Tamara Ashley (2006, Director of Digital Dance, UK), Nina Martin (2006, faculty at Texas Christian University), Valerie Alpert (2006, artistic director of VADCO and faculty at the College of Lake County), and Nona McCaleb (2006, teaching assistant in Dance and Women’s Studies at TWU) presented a collaborative panel at the 2010 World Dance Alliance Global Summit in New York City.
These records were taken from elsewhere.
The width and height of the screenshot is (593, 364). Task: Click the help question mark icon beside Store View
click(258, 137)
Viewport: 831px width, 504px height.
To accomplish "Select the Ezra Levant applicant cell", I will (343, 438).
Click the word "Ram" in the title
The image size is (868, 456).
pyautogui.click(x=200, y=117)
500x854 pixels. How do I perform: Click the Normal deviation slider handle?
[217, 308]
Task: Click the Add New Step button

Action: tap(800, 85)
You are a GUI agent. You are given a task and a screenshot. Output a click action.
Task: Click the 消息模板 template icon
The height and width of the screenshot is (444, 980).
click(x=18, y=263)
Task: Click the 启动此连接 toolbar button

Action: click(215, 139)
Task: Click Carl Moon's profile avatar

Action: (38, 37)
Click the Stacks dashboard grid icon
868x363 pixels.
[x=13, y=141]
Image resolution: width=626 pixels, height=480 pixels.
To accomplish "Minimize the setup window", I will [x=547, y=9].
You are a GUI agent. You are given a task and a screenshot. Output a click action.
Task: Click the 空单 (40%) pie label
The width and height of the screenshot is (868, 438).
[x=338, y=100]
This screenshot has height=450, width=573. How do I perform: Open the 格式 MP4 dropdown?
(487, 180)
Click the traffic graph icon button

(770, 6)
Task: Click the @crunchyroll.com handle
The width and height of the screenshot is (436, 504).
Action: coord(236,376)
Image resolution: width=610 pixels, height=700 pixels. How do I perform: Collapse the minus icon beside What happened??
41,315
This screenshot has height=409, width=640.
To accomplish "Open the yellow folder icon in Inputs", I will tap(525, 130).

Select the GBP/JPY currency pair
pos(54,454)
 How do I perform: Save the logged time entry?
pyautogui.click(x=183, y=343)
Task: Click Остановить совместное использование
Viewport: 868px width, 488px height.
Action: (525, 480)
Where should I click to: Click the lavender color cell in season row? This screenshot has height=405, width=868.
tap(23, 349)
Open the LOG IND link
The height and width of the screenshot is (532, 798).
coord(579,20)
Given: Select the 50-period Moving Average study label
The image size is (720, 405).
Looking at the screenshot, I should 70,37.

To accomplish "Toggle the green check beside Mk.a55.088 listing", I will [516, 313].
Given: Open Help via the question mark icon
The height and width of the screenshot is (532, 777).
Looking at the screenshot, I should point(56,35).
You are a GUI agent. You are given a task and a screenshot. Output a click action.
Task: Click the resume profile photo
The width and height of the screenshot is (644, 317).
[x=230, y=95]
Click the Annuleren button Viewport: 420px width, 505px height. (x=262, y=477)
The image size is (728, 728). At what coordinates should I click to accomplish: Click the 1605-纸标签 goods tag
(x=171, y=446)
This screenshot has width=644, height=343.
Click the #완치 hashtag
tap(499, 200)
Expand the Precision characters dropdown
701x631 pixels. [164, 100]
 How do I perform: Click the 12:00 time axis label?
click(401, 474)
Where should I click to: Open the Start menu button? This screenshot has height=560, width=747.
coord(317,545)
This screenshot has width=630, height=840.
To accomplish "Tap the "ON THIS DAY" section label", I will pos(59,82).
Joan Frosch (2006) is Professor of Dance, affiliate faculty of the Centers for African Studies and Latin American Studies at the University of Florida. She received the EMPAC (RPI) film commission for her latest production "Nora" (2008) to be broadcast on PBS in 2010. www.movementrevolutionafrica.com/nora. Professor Frosch is also director and producer of a feature documentary on African experimental choreographers entitled "Movement (R)evolution Africa: a story of an art form in four acts" broadcast in Germany, Austria, and Italy. www.movementrevolutionafrica.com
Valarie Williams (2006) serves as the Ohio State University Associate Curricular Dean for Arts & Humanities, the Director of The Ohio State University’s downtown Urban Arts Space, and is Professor of Dance. As a Certified Professional Notator and Teacher, Valarie is currently compiling interviews and historical research concerning the emergence of Labanotation in the twentieth century.